If your lab projects hit these themes repeatedly, you’ll start seeing the exam questions as variations of designs you already practiced.

Lab Strategy: How to Build Muscle Memory Efficiently

You can absolutely do “random” labs, but you’ll progress faster with a strategy. The goal is not to click through tutorials; the goal is to internalize architecture patterns and their tradeoffs.

A repeatable lab workflow (the “architect loop”)

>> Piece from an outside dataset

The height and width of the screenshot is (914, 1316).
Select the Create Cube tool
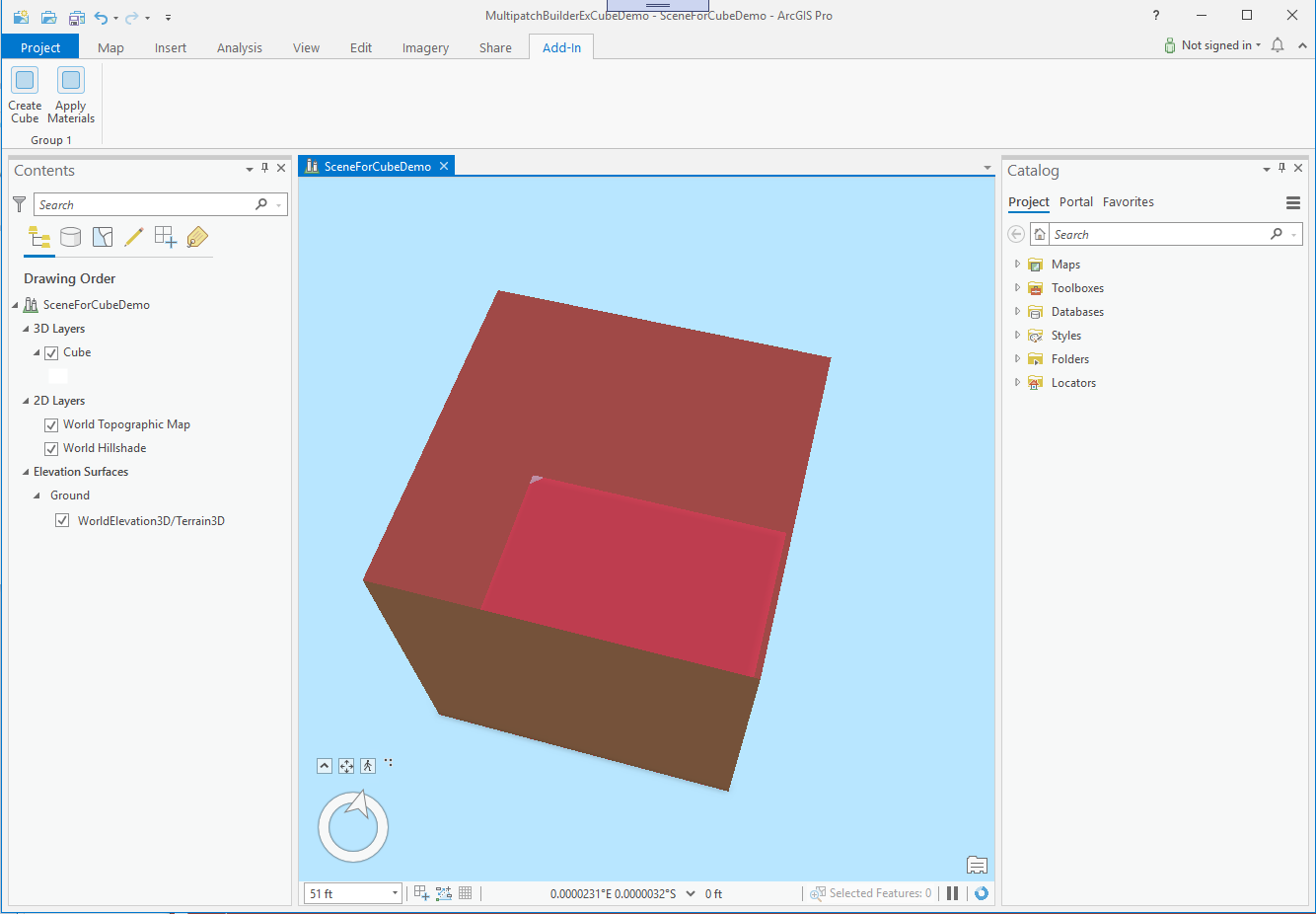click(24, 94)
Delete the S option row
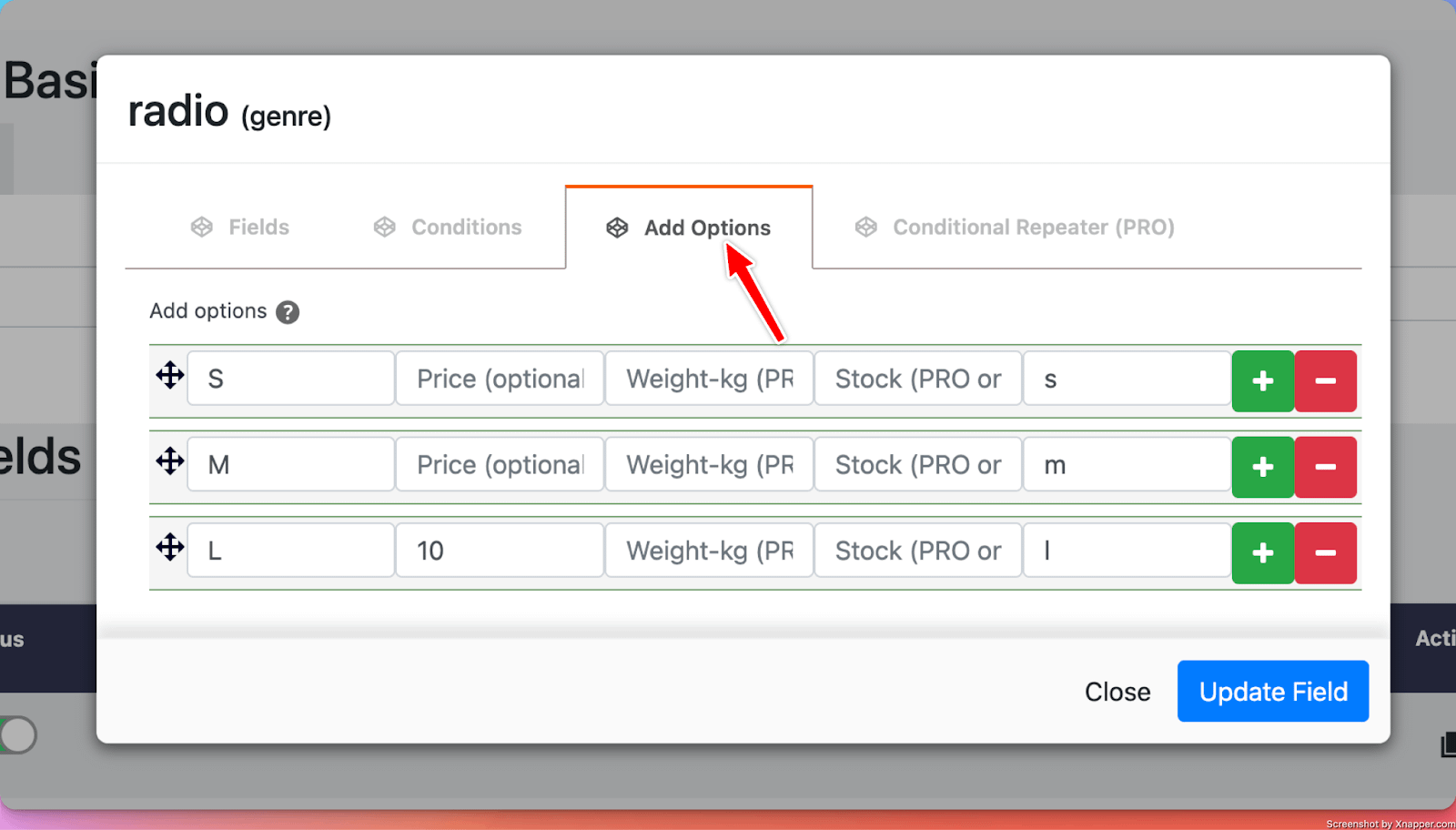The width and height of the screenshot is (1456, 830). tap(1325, 380)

Use this loop for every project:

1. Requirements snapshot (2–3 minutes)
   • Identify: availability target, data sensitivity, traffic profile, scale assumptions, operational constraints.
2. Architecture sketch (5–10 minutes)
   • Draw a simple diagram: entry point → network → compute → data → observability → security controls.
3. Cost guardrails first
   • Choose minimal viable resources (small instance sizes, limited autoscaling ranges, careful logging retention).
4. Build with deliberate choices
   • Don’t just “use defaults.” Make decisions: subnets, security groups, encryption, IAM boundaries.
5. Add failure tests
   • Simulate: instance termination, security rule break, route misconfiguration, or IAM permission denial.
6. Validate using CloudWatch + logs
   • Prove the architecture works and can be monitored.
7. Write a short “exam note”
   • Summarize the key decisions and why alternatives were weaker.

This last step is underrated. Even a few bullet points per lab strengthens recall for both exam answer selection and timed reasoning.

Cost Control: Using the Free Tier Safely for Real Labs

Cost is the biggest reason candidates abandon labs midway. The good news: you can do serious hands-on practice on modest spend if you’re disciplined.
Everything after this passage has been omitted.